What OH and I find really intriguing about this cancer and its inheritance, especially in view of the fact that one of my degrees was in Genetics, is that it is inherited by both male and female. Most genetically inherited cancers are restricted to one sex or the other.

SylviaInCanada

SylviaInCanada Report 8 Oct 2019 18:01

I was interrupted while typing that last post by a call ............. I mentioned a CT scan in my post about my doctor's visit yesterday.

This was the follow-up (fast work!!) from the BC Lung Check Program at the Cancer Clinic. Interview over the phone to see if I was suitable, now a 2 hour interview in person (with questionnaire to be filled out before) in November, CT scan the next day, then follow up for 5 years!

I tried to get out of the follow-up on the basis that I'll turn 80 in January. Didn't work!!

Allan

Allan Report 8 Oct 2019 22:02

I'm not sure whether my brother's GP told him to contact me, or my nephew (brother's son) who is a GP in Albany, but someone obviously thinks that there may be a family connection.

Both OH and myself seem to be seeing our respective doctors rather more frequently these days.

OH had a mammogram recently and then had to go for an ultrasound as she has 'dense' breast tissue.
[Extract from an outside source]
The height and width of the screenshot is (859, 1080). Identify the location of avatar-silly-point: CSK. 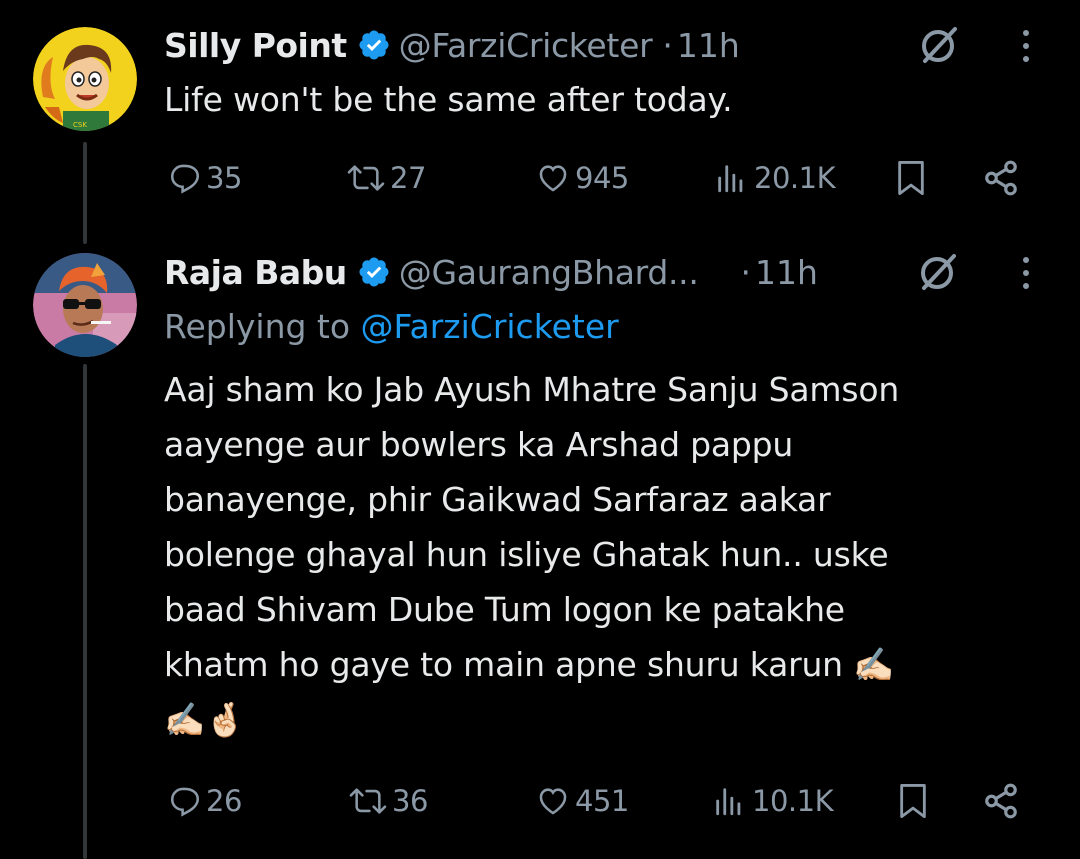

The ultrasound showed up some cysts.

And as a result of the Vit D deficiency I'm off sometime this week to have a bone density test carried out.

SylviaInCanada

SylviaInCanada Report 8 Oct 2019 23:54

Allan ..............

I've been through the referral that your OH is going through several times in the 17 years between my 2 mastectomies. I also had "dense" breasts, but they are thorough with the testing.

I'm waiting to hear about my bone density test.
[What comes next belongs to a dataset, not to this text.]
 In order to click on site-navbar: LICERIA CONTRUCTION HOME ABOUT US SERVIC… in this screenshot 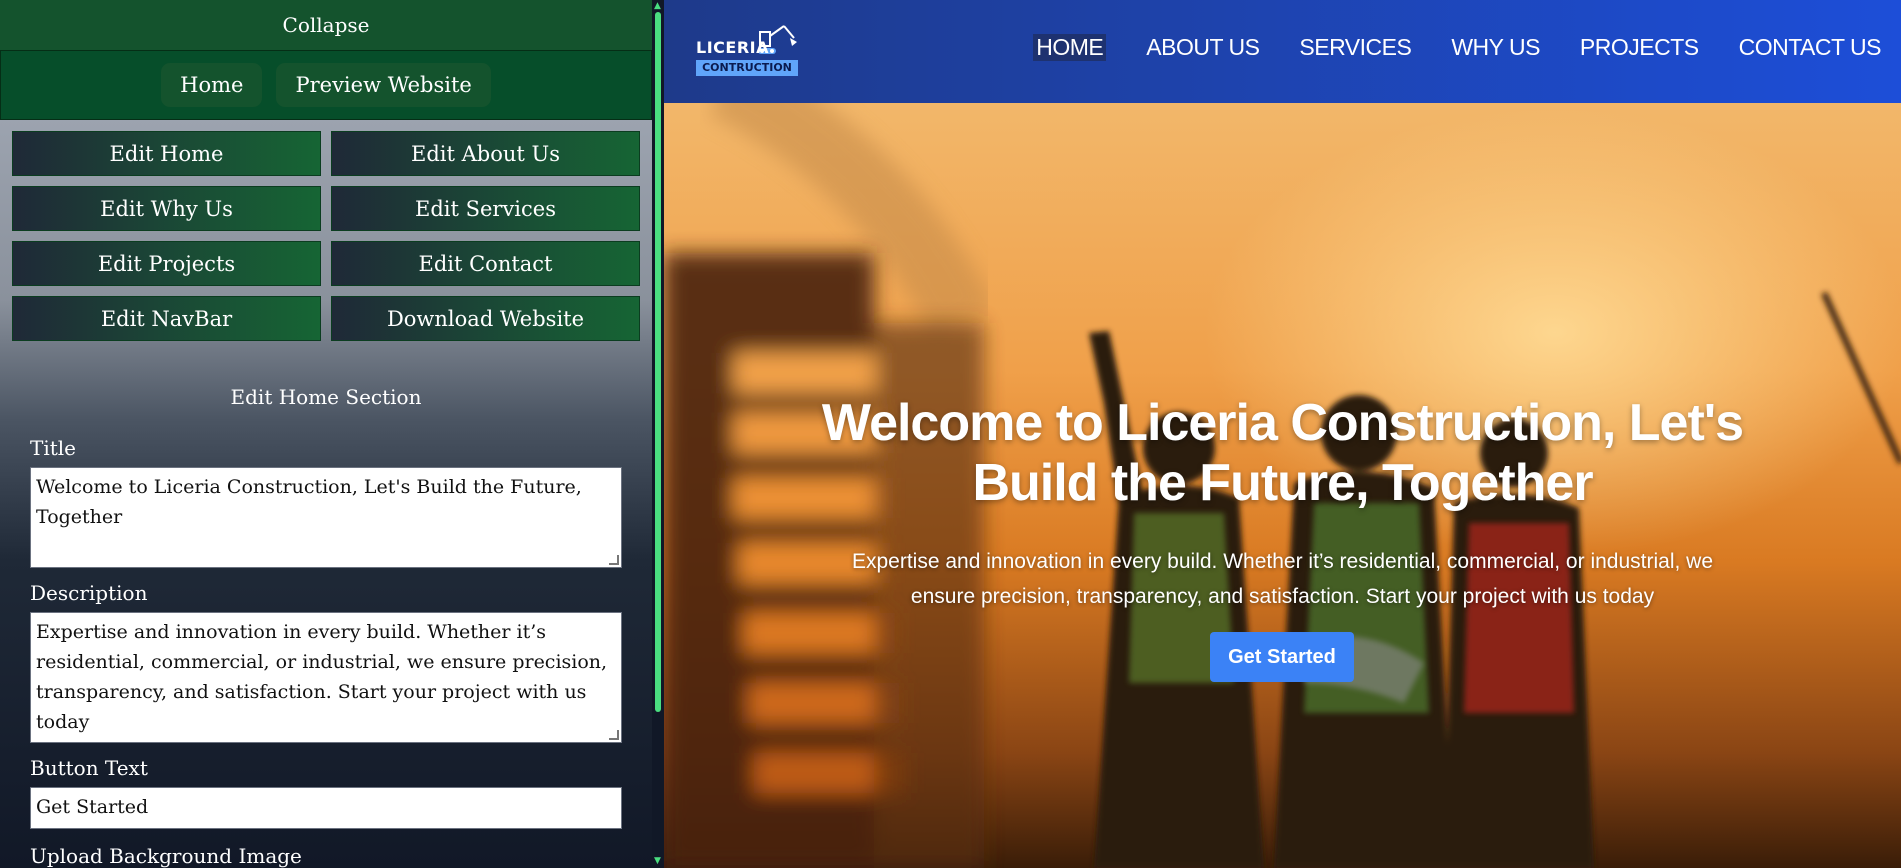, I will do `click(1282, 52)`.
It seems to me that WE identified the family link, various doctors and specialists have expressed interest, but not the researchers into the possible genetics of it .......... OH has been trying to give a DNA sample to someone at the BC Cancer Clinic since his sister died in 2014.

Apparently the researchers know there is a hereditary link but say it is such a complex problem that it is hard to know where to start, and they have no funding to even begin the research.
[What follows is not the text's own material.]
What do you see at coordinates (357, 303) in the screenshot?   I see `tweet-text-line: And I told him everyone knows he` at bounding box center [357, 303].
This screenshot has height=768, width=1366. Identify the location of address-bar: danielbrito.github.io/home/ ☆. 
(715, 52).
What they need is a multi-millionaire to have it, and then donate several millions to form a Research Centre.

Luckily our family doctors and the specialists treating both OH and his sister were interested, so we were warned to give our children the heads-up to start early testing, and their family doctors have followed up by referring them for early colonoscopies at 40-45 to get a base line for them. Luckily, all seem to be clear.

My daughter also told her family doctor about my breast cancers, and he's sent her for early mammogram screening. She also had to do a follow-up earlier this year as a cyst was found, they will be following her for that.

She said the follow-up at the Mammogram Clinic was much more comfortable than the one at the Screening Clinic, which left her in pain for several days ............. if she's lucky, she'll never have to go back to the Screening Clinic. Once referred from the Screening Clinic in BC, women always go to the Mammogram Clinic, but she's in another province and I don't know what their system is.

The breast cancer concern doesn't affect sis-i-l's children.


One of the questions I was asked this morning in the phone call from the Lung Research programme was if any one close to me, going as far as grandparents and half-siblings, had ever had lung cancer ................ so they seem to be thinking along the possible lines of inheritance for that cancer

Allan

Allan Report 9 Oct 2019 11:20

Test done, and now have a couple of days before the results are in. No doubt I will receive a call from the Surgery to make a 'non-urgent appointment' to see my GP

Well, I hope that it is a 'non-urgent appointment' :-)

PatinCyprus

PatinCyprus Report 9 Oct 2019 11:56

Well done Allan, seeing OH's step mother so distressed because of her family's silence made me realise how important it was to talk to relatives about health problems.

We've got the new one they have found. :-0

Due to Irish Americans having their DNA analysed it's been found that the Irish are more prone to problems with gluten and celiac disease. Note daughter in previous post and son now showing signs of problems with gluten.

My gt grandmother was Irish, OH's gt gt grandmother Irish. My nephews and their children are not having problems.